うららかなある午後のお茶会。それはいつもと同じ、女王アンジェリークお手製のお菓子を食べ、お茶を飲み、談笑する、はずだったのだが・・・。
「・・・?」
彼は違和感を覚えた。体が動かない。正確に言えば声は出せるが体が思うように動かないのだ。
「うふふふ・・・。」
そんなジュリアスを見たアンジェリークが嬉しそうに笑った。
「なぁんだ、陛下ってば、ジュリアスなワケ?」
「みたいですねぇ・・・。」
「まあ、陛下の望みなら、叶えない訳にはいかないがな・・・。」
オリヴィエ、ルヴァ、オスカーはどうやら何が起こるのか分かっているようだが、ジュリアスにはさっぱり分からない。
「オスカー。これは一体何事だ?」
取りあえず一番話が出来そうなオスカーに声をかけてみた。が、
「・・・・・・・・・・・・・・・・・。」
返ってきたのは沈黙ばかり。
「オスカー、答えぬか。」
「・・・・・・・・・・・・・・・・・・申し訳ありません、ですがこればかりは陛下のお考えです。このオスカー、陛下に逆らう事は出来ません。」
詰問口調のジュリアスに、普段ならあっさり答えるオスカーだったが、今回は苦しそうだ。

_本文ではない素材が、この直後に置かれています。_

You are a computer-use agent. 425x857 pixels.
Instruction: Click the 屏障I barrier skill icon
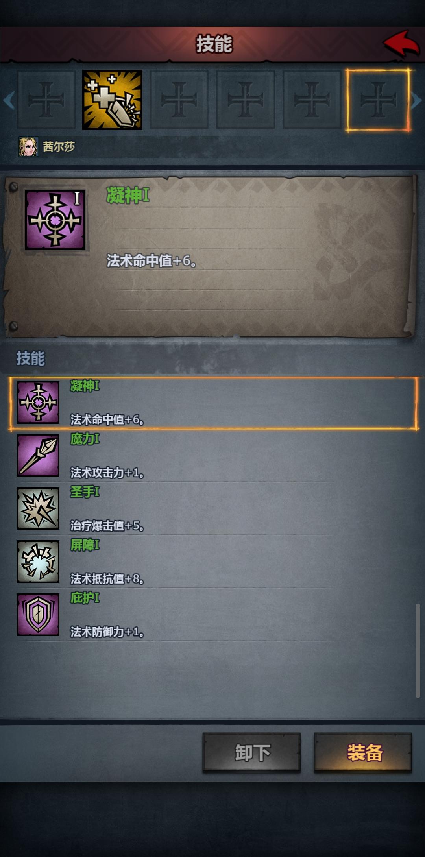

オスカーにも今のジュリアスの気持ちが痛いほど分かる。かつての自分もそうだったからだ。しかし彼とジュリアスの違いは、アレを知っているか否か。知らないジュリアスが眉間にしわを寄せて(これは不快を示すものだとオスカーは知っている。)詰問するのは当たり前だ。だが・・・。
(申し訳ありませんジュリアス様。俺は、アレがない日々はもう、耐えられないんです・・・。)
心の中で懺悔するオスカーだった。
(ですが、ジュリアス様もアレを味わわれたら、きっと俺の今の気持ちを理解してくださるでしょう。)
そうも思うオスカーだった。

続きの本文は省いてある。